[PROVIDED DATA]

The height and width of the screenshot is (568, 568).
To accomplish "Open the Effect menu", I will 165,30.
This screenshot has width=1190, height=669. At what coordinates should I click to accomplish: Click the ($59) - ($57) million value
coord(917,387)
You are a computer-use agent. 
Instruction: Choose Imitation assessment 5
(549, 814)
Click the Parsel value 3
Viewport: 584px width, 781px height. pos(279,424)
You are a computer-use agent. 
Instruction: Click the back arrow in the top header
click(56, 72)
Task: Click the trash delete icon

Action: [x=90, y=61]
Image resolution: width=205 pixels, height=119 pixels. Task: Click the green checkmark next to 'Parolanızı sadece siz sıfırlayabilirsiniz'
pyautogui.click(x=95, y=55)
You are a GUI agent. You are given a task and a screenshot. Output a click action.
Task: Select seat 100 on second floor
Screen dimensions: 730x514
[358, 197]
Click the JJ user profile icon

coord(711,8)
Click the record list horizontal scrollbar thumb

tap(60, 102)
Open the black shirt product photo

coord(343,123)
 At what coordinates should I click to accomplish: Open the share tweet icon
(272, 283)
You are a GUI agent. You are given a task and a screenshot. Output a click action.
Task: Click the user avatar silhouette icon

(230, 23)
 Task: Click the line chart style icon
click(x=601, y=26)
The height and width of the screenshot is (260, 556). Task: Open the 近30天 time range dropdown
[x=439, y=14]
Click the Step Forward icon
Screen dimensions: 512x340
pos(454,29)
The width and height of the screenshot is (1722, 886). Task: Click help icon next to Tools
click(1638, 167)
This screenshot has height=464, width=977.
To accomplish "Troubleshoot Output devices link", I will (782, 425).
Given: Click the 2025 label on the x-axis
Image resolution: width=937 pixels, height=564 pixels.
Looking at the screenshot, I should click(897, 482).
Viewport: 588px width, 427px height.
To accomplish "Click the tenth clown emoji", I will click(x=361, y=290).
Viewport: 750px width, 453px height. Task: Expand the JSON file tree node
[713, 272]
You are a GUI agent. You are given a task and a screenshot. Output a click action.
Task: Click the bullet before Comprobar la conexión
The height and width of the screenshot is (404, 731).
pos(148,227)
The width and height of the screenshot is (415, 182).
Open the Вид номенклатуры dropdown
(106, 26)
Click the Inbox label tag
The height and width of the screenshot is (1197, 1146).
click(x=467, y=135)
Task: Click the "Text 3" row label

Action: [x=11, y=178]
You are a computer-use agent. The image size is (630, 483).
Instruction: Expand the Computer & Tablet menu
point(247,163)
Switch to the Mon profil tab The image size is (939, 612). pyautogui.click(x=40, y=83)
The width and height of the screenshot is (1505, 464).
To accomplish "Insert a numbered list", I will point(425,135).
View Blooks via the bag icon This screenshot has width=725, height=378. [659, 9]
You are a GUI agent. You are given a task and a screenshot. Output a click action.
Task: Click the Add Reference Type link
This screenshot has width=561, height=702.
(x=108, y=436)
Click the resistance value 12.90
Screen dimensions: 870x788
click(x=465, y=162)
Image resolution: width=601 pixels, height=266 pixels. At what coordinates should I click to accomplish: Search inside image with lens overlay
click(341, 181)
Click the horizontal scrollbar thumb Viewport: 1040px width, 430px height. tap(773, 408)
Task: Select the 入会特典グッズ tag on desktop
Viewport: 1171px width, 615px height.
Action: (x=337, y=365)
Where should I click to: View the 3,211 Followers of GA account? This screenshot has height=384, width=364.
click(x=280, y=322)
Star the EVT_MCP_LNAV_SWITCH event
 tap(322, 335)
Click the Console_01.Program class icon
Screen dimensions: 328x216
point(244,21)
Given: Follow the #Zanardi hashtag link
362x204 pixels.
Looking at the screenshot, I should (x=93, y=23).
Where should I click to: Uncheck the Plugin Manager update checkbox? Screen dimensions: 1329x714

[/PROVIDED DATA]

The answer must consist of every line from the entries above that contains "Select".

Task: Select seat 100 on second floor
Task: Select the 入会特典グッズ tag on desktop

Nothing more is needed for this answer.